Files
scadalink-design/docs/requirements/Component-NotificationOutbox.md

167 lines
12 KiB
Markdown
Raw Blame History

This file contains ambiguous Unicode characters
This file contains Unicode characters that might be confused with other characters. If you think that this is intentional, you can safely ignore this warning. Use the Escape button to reveal them.
# Component: Notification Outbox
## Purpose
The Notification Outbox is the central component that receives store-and-forwarded notifications from site clusters, logs every one to the `Notifications` table in the central configuration database, and delivers them through per-type delivery adapters. The `Notifications` table is the single source of audit truth: every notification — successfully delivered, parked, or discarded — has exactly one durable row. The outbox provides delivery retry, parking of failures, per-notification status tracking, and KPIs for delivery health.
This inverts where notification delivery happens. Sites no longer send notifications directly via SMTP; a site script's notification is store-and-forwarded to central, and the central outbox owns dispatch and delivery.
## Location
Central cluster.
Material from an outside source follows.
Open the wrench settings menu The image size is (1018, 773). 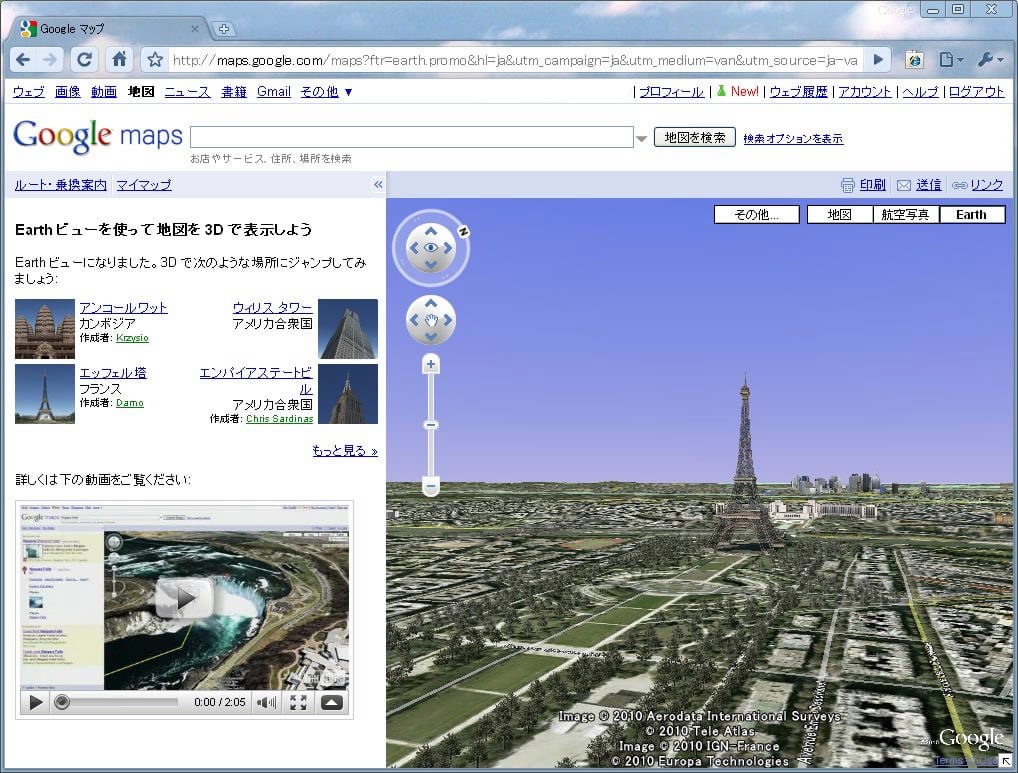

The `NotificationOutboxActor` is a **singleton on the active central node**. It is the first outbox component to live centrally — the Store-and-Forward Engine remains site-only.
## Responsibilities
- Own the durable central queue — the `Notifications` table in the central MS SQL database.
- Ingest store-and-forwarded notifications from sites, insert-if-not-exists on `NotificationId`, and ack the site only after the row is persisted.
- Run the dispatcher loop: poll due rows, resolve the target notification list, and deliver via the matching adapter.
- Schedule retries for transient failures and park notifications on permanent failure or exhausted retries.
- Track per-notification status across the delivery lifecycle.
- Compute delivery KPIs from the `Notifications` table for the Health Monitoring dashboard and the Central UI.
- Purge terminal rows daily after a configurable retention window.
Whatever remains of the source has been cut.